As for your .htaccess file, I would keep it as basic as possible and stick to the plain-jane default that WordPress uses until we figure out what’s going on.
The most basic/default would be something such as:
# BEGIN WordPress
<IfModule mod_rewrite.c>
RewriteEngine On
RewriteBase /
RewriteRule ^index\.php$ - [L]
RewriteCond %{REQUEST_FILENAME} !-f
RewriteCond %{REQUEST_FILENAME} !-d
RewriteRule . /index.php [L]
</IfModule>
# END WordPress
By default, if you set the WordPress URL’s to use https:// then you shouldn’t need to rewrite them, which is why I recommend using the stock .htaccess over anything else right now.

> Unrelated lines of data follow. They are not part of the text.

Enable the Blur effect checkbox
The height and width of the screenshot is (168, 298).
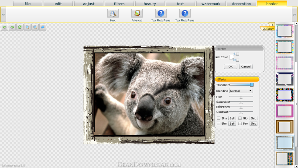[219, 123]
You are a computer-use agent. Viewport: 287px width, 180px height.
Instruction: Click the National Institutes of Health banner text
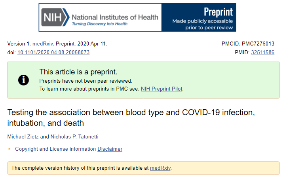click(115, 17)
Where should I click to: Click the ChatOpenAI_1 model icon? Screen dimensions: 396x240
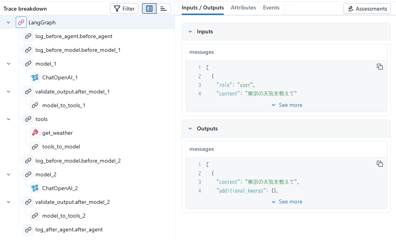[x=35, y=77]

To help expedite this so we can get this resolved for you, I just deployed a one-click image for WP to pull the configuration directly.
So let’s get started :-).
I’m going to run through the steps again in this reply so we can better troubleshoot the issue as we go along. This allows provides a reference point for you to use in the future, should you need to.
…
To start, I’ve ran:
sudo apt-get update
sudo apt-get -y upgrade
sudo apt-get -y install python-letsencrypt-apache
Ubuntu is now updated, all packages that need to be are upgraded, and LetsEncrypt is installed. Now before I run LetsEcrypt, let’s take a look at my domain’s configuration file.
I’ve added ServerName and ServerAlias to match both versions of my domain. Those are the only changes I’ve made and they exist on the 4th and 5th lines of the following VirtualHost block.

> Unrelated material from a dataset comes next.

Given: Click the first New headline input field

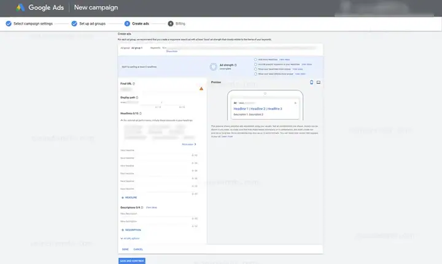Looking at the screenshot, I should (x=159, y=151).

The contents of 000-default.conf are:
<VirtualHost *:80>
ServerAdmin webmaster@localhost
DocumentRoot /var/www/html
ServerName mydomain.com
ServerAlias www.mydomain.com
<Directory /var/www/html/>
Options FollowSymLinks
AllowOverride All
Require all granted
</Directory>
ErrorLog ${APACHE_LOG_DIR}/error.log
CustomLog ${APACHE_LOG_DIR}/access.log combined
</VirtualHost>
The reason I did this is because LetsEncrypt tries to search for the domain you’re trying to secure, so this makes it a little easier as it will automatically find that this configuration file is associated with my domain, so it’s the right one to use.

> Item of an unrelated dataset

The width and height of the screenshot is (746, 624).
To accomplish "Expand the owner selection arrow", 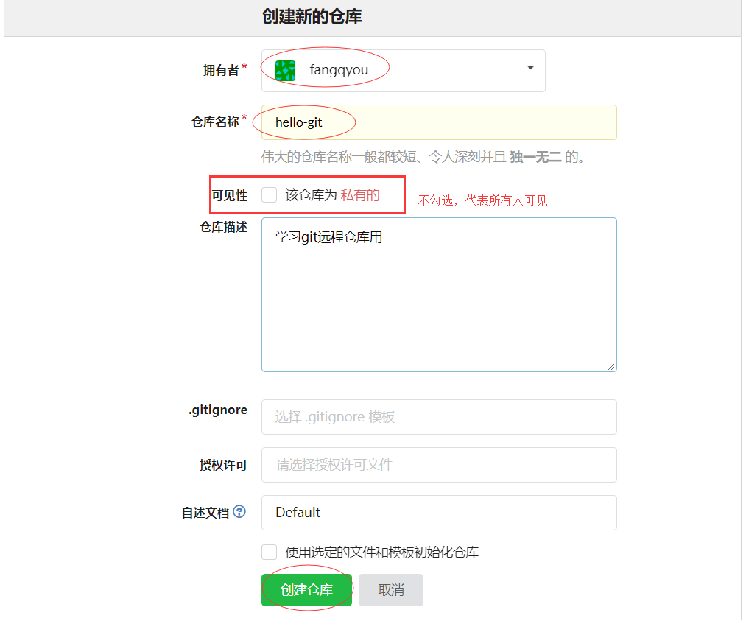I will pos(529,67).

Now we’ll run LetsEncrypt to generate an SSL Certificate for my domain.
sudo letsencrypt --apache -d mydomain.com -d www.mydomain.com
After entering my e-mail and accepting the terms of service, I’ll be asked:
Please choose whether HTTPS access is required or optional
Since I want HTTPS to be global, I’ll choose:
Secure Make all requests redirect to secure HTTPS access
Once the above option is chosen, LetsEncrypt reports success, apache2 is automatically restarted and SSL now works without having to do anything further.
…
Now, here’s the contents of my configuration files for reference.
/etc/apache2/sites-available/000-default.conf
<VirtualHost *:80>
ServerAdmin webmaster@localhost
DocumentRoot /var/www/html
ServerName mydomain.com
ServerAlias www.mydomain.com
<Directory /var/www/html/>
Options FollowSymLinks
AllowOverride All
Require all granted
</Directory>
ErrorLog ${APACHE_LOG_DIR}/error.log
CustomLog ${APACHE_LOG_DIR}/access.log combined
RewriteEngine on
RewriteCond %{SERVER_NAME} =mydomain.com [OR]
RewriteCond %{SERVER_NAME} =www.mydomain.com
RewriteRule ^ https://%{SERVER_NAME}%{REQUEST_URI} [END,QSA,R=permanent]
</VirtualHost>
/var/www/html/.htaccess
# BEGIN WordPress
<IfModule mod_rewrite.c>
RewriteEngine On
RewriteBase /
RewriteRule ^index\.php$ - [L]
RewriteCond %{REQUEST_FILENAME} !-f
RewriteCond %{REQUEST_FILENAME} !-d
RewriteRule . /index.php [L]
</IfModule>
# END WordPress
…
If you compare yours the the above, we should be able to figure out what’s going on :-).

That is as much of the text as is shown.